Monday, 31 August 2020

Lucian's parody of the book of Revelation

Then I saw a new heaven and a new earth; for the first heaven and the first earth had passed away, and the sea was no more. And I saw the holy city, the new Jerusalem, coming down out of heaven from God, prepared as a bride adorned for her husband.

Lucian, a 2nd century satirical essayist, wrote a very close parody of this episode from the New Testament book of Revelation. Historians of early Christianity tend not to notice this. Sometimes they even reject it out of hand when it’s pointed out: I’m not quite sure why.

Maybe it’s because when ancient pagan authors mention Christians, people start having arguments about the historical Jesus. With Lucian, though, that doesn’t have to be a problem: he wrote about contemporary Christians, not about Jesus himself.

Gustave Doré, ‘La nouvelle Jérusalem’ (1865)

Lucian was a Syrian who lived in Antioch, close to the border between modern Turkey and Syria. Greek wasn’t his first language, but he was perhaps the most brilliant prose writer in the entire history of classical Greek. No, wait, ‘prose writer’ isn’t enough: he was an artist. His unique wit holds up today whether he’s writing about letters of the alphabet bringing lawsuits against each other because of spelling changes, or Poseidon’s jaw dropping at the news that Zeus has given birth to Dionysus out of his leg, or when he satirises classic writers like Herodotus and Ctesias.
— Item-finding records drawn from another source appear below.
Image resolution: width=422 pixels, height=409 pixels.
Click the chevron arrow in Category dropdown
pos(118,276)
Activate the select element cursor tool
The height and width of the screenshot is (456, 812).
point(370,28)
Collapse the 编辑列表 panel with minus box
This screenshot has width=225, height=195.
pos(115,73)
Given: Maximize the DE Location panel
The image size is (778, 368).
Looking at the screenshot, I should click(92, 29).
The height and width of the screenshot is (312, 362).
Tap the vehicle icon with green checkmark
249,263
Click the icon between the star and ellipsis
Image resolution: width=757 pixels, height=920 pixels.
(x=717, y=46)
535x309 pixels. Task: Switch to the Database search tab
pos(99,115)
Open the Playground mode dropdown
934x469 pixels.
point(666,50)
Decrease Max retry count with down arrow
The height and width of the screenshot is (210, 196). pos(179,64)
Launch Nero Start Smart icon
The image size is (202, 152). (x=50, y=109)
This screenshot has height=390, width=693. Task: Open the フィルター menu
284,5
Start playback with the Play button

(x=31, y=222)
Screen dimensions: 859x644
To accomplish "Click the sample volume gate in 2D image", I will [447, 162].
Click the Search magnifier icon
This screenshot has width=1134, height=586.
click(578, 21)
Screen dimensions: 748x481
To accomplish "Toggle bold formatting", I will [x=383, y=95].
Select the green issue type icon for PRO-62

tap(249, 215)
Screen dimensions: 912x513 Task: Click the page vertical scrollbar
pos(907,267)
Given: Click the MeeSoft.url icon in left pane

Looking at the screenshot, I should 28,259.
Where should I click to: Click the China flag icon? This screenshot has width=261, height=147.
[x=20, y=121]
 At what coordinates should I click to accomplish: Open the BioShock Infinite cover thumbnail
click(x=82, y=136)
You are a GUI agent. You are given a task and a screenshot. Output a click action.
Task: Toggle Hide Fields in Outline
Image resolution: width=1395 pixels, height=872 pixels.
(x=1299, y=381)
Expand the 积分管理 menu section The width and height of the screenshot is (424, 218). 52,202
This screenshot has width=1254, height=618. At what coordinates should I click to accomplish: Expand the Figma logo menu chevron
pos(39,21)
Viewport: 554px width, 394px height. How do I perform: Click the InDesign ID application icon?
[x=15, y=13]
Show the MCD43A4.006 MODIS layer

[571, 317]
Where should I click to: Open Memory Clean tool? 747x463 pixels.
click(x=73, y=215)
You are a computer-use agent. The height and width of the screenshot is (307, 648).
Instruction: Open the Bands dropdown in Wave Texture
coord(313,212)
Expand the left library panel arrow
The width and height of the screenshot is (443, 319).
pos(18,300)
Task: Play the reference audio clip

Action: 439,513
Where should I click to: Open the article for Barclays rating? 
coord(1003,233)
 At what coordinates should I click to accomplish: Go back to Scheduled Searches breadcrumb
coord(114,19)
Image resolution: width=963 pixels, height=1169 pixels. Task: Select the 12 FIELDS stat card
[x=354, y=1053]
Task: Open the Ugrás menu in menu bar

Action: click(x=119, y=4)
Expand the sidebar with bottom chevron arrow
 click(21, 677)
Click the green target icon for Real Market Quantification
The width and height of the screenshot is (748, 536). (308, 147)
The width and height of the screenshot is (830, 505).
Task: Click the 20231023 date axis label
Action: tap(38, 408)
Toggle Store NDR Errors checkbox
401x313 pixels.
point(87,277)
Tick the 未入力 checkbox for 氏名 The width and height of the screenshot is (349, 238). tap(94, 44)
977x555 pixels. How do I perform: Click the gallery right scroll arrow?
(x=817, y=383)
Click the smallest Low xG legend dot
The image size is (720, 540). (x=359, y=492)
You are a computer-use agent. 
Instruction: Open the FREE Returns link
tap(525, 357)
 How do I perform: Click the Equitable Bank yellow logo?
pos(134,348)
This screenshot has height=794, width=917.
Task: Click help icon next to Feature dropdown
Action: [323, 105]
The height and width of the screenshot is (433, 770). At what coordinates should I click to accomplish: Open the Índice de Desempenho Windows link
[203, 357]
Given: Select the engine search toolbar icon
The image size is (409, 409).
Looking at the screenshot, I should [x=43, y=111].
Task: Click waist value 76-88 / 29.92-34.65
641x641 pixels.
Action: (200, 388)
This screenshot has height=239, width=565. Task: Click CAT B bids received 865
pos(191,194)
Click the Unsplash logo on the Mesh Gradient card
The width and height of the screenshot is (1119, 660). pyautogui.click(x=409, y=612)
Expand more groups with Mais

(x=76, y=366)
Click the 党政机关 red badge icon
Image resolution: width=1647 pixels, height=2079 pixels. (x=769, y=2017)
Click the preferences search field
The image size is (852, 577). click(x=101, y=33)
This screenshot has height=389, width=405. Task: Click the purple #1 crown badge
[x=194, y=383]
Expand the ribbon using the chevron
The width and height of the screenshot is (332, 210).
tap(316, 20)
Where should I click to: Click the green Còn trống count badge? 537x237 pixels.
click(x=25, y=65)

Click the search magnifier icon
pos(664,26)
Scholars of early Christianity are familiar with his picture of ancient Christians in the essay The death of Peregrinus. Peregrinus — a joke name, from the Latin for ‘outsider, travelling visitor’ — was supposedly a free thinker who became a Christian for a while, got imprisoned for his beliefs, and embezzled the defence funds raised by his fellow Christians. Lucian comments that Christians are an easy target for cons:

These unfortunate (Christians) have totally convinced themselves that they’re going to be immortal and live for all time, and as a result they scorn death, and often devote themselves willingly. Plus, their first law-giver instructed them that they were all each other’s brothers, once they transgressed by rejecting the Greek gods and worshipping him — that sophist who was crucified — and by living under his laws. So they scorn everything indiscriminately, and treat property as common. They carry on these traditions without any reliable guarantee.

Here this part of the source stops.